Record excerpts Start Marker

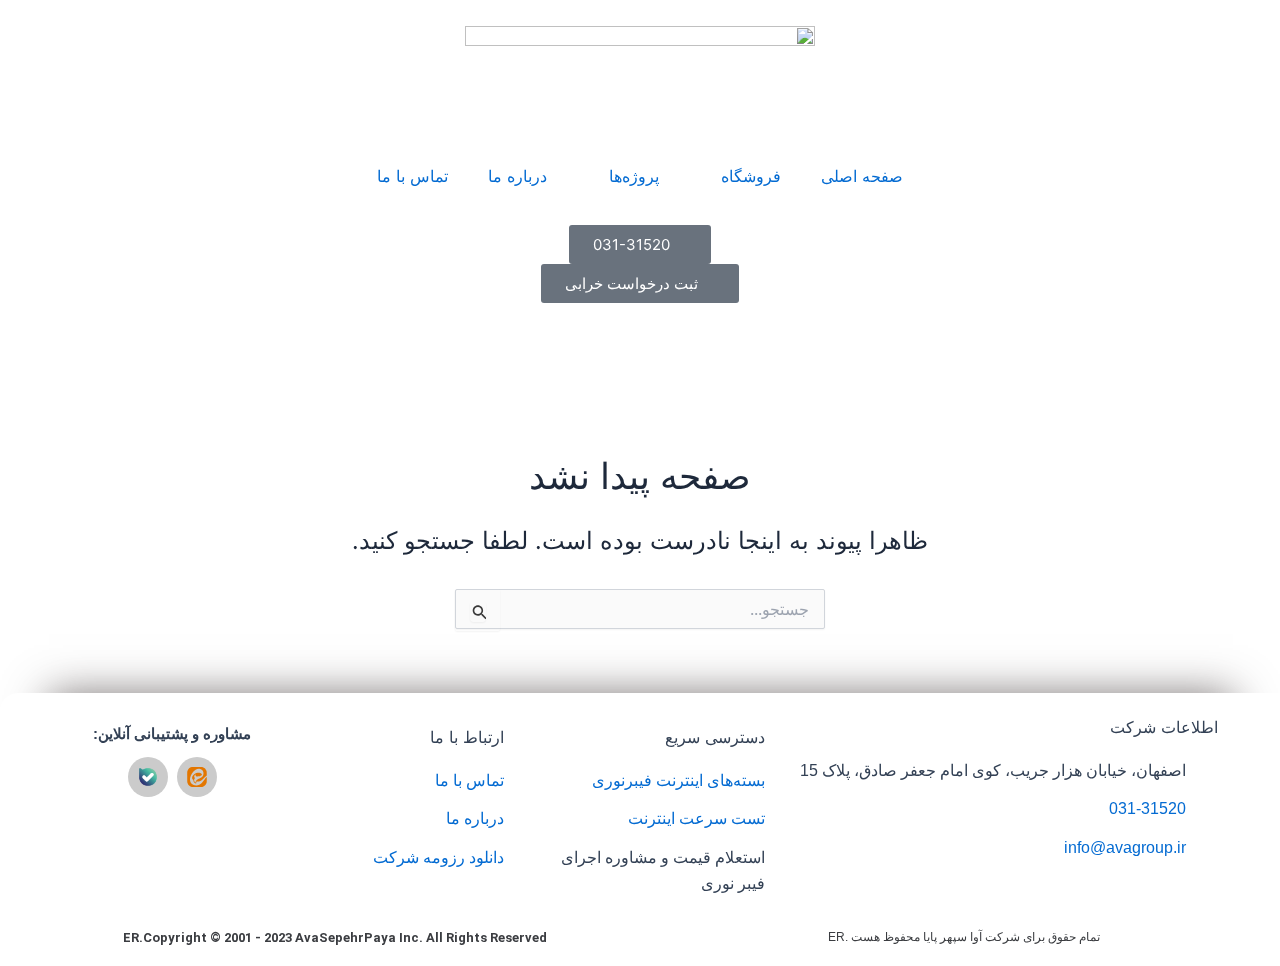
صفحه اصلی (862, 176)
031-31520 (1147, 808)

Record excerpts End Marker
Record excerpts Start Marker

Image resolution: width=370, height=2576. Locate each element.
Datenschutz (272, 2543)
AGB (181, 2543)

Record excerpts End Marker

Work instruction: Only the lines above from the one with "Image resolution: width=370, height=2576." through the one with "AGB (181, 2543)" should be duplicated, character for character.

Written solution:
Image resolution: width=370, height=2576. Locate each element.
Datenschutz (272, 2543)
AGB (181, 2543)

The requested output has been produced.